Exploring Pocket API: Authorization

Dive into the Pocket's OAuth-but-not-quite authorization flow.

I've been using Pocket for quite some time. Recently, I wanted to build something on top of their API. I've collected my notes and thoughts on Pocket API as a future reference for myself. Perhaps it will be useful to you.

The first thing I needed to figure out was authorization. The good news is the authorization flow is well documented. The bad news is immediately in the first sentence:

The Pocket Authentication API uses a variant of OAuth 2.0 for authentication.

(Emphasis mine.)

“Variant of OAuth 2.0” reeks of custom authorization schemes, which usually spells trouble. But while Pocket's authentication scheme is non-standard, it's actually closer to OAuth 1.0 flow with “temporary credentials”. Minus all the request signing characteristic for OAuth 1.0.

Pocket authorization vs. OAuth 2.0 Authorization Code Flow

My simple understanding of a typical OAuth 2.0 Authorization Code Flow is this:

OAuth 2.0 Authorization Code Flow redirects user back to the consumer app with authorization code. User passes the authorization code to the consumer app, which exchanges it for access token.

OAuth 2.0 Authorization Code Flow (very simplified)

The consumer application identifies itself by the client ID. The provider also keeps a list of allowed callback URLs, so it's not possible to steal the authorization code by redirecting the user to a malicious app.

Pocket's authorization flow is a bit different:

In Pocket authorization flow the consumer app first obtains a request token which user passes to the authorization to Pocket. After the user authorizes the consumer app, the app exchanges the request token for an access token.

Pocket authorization flow (very simplified)
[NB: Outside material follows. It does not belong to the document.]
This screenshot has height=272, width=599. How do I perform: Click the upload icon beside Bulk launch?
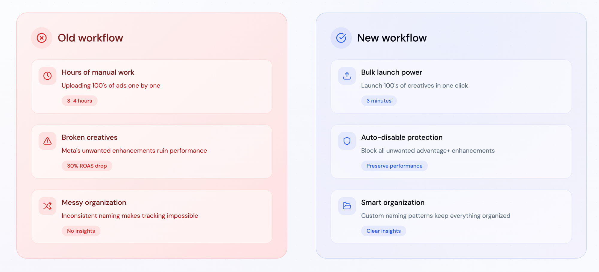coord(347,76)
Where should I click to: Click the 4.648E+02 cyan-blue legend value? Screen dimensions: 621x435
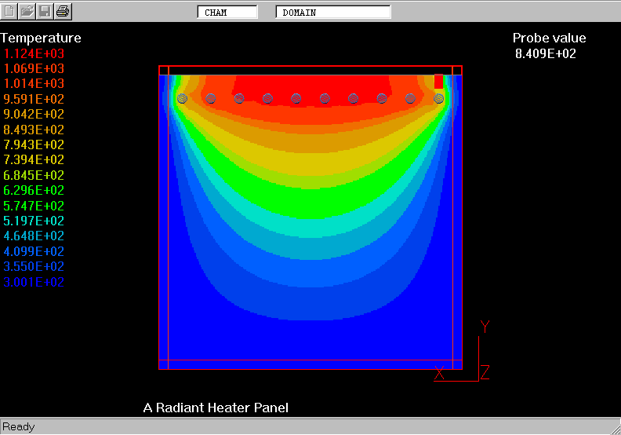pos(35,236)
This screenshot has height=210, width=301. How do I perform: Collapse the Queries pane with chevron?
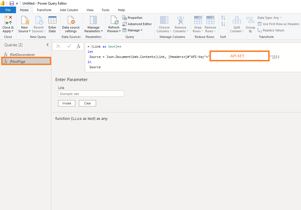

The consumer app asks for a request token (“temporary credentials”) at the beginning of the flow, which it later exchanges for an access token. It's like getting a blank ticket and later validating it.
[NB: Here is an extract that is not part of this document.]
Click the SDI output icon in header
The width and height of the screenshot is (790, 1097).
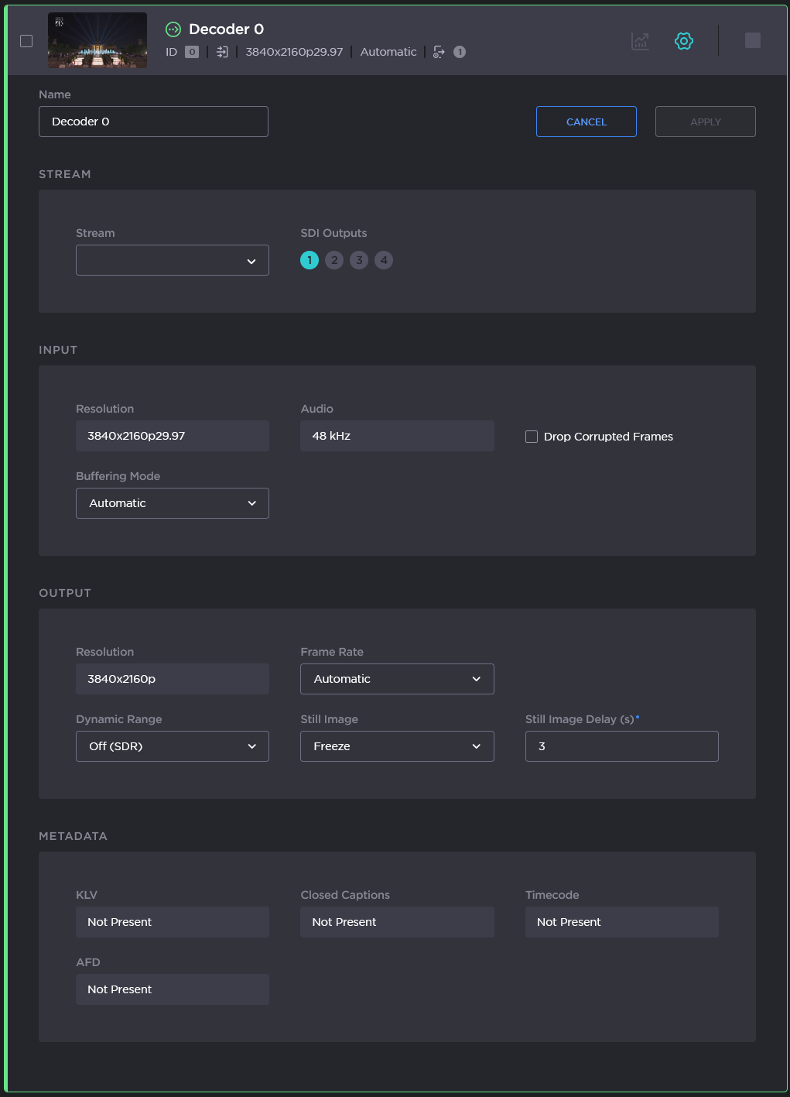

In the Authorization Code Flow, the provider adds the authorization code to the callback URL, so there's no need to store any state during the authorization. In case of Pocket's flow, the request token needs to be stored somewhere, typically in a session or in a cookie.

On the other hand, Pocket doesn't need to know a list of allowed URLs. Even if the user were redirected to a malicious client app, it wouldn't know the original request token and couldn't exchange it for an access token.
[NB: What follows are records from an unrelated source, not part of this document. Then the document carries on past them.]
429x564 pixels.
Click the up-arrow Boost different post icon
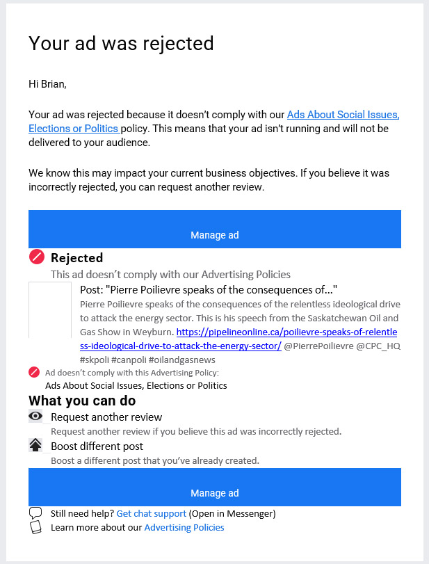pyautogui.click(x=35, y=445)
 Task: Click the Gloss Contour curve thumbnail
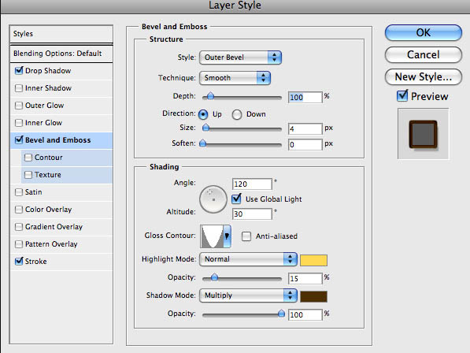212,236
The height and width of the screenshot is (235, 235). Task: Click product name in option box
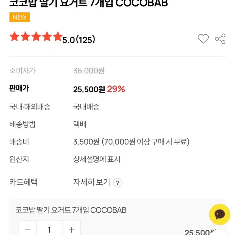[71, 210]
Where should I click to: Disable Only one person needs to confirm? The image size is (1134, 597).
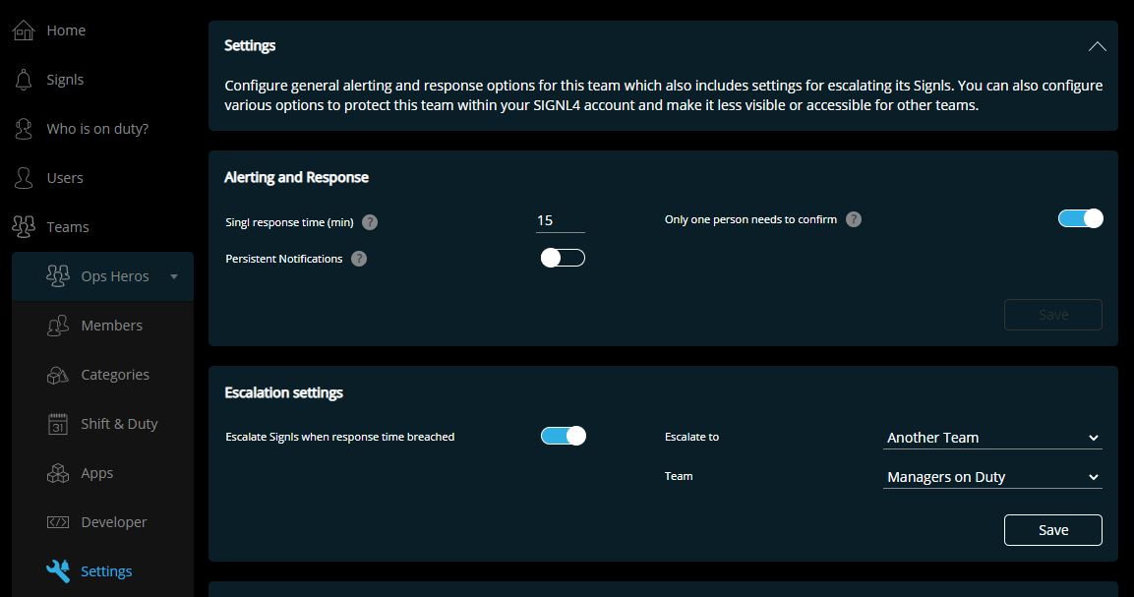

The current version of Pocket API was introduced in 2012 which is the same year when OAuth 2.0 was finished. So, I think the authorization scheme ended up somewhere in between OAuth 1.0 and 2.0: it's mostly OAuth 1.0 flow without requests signing, which was also removed in OAuth 2.0.

Pocket authorization in Node.js

Since no API client tool like Postman or Hoppscotch can handle Pocket's authorization scheme, I had to implement it on my own.

Luckily, there are a few Node.js libraries handling the scheme, but most of them are over 5 years old. I've picked pocket-auth by Michael Heap, and got my access token with this code modified from the library's example:

const auth = require("pocket-auth");
const consumerKey = "<redacted>";
const redirectUri = "https://example.com";

async function main() {
  try {
    let code = await auth.fetchToken(consumerKey, redirectUri, {});
    let uri = auth.getRedirectUrl(code.code, redirectUri);
    console.log(
      "Visit the following URL and click approve in the next 10 seconds:"
    );
    console.log(uri);

    setTimeout(async function () {
      try {
        let r = await auth.getAccessToken(consumerKey, code.code);
        console.log(r);
      } catch (err) {
        console.error(err);
        console.log(
          "You didn't click the link and approve the application in time"
        );
      }
    }, 20000);
  } catch (err) {
    console.log(err);
  }
}

main();

The script will show a URL with the request token, and after 20 seconds it attempts to grab the access key – meanwhile, you need to authorize access to Pocket.

Only later I've found that Michael also built a CLI tool for pocket-auth, which is much more convenient. Just run the tool with consumer key as argument, and it will handle the whole flow.

$ npx pocket-auth-cli <Pocket consumer key>
Opening web browser to authorize application
Press CTRL+C to cancel
{ access_token: '<redacted>', username: '<redacted>' }

Onto retrieval

This was a distracting but necessary step to get access to Pocket's API. Now it's time to retrieve some articles – but let's keep it for another time.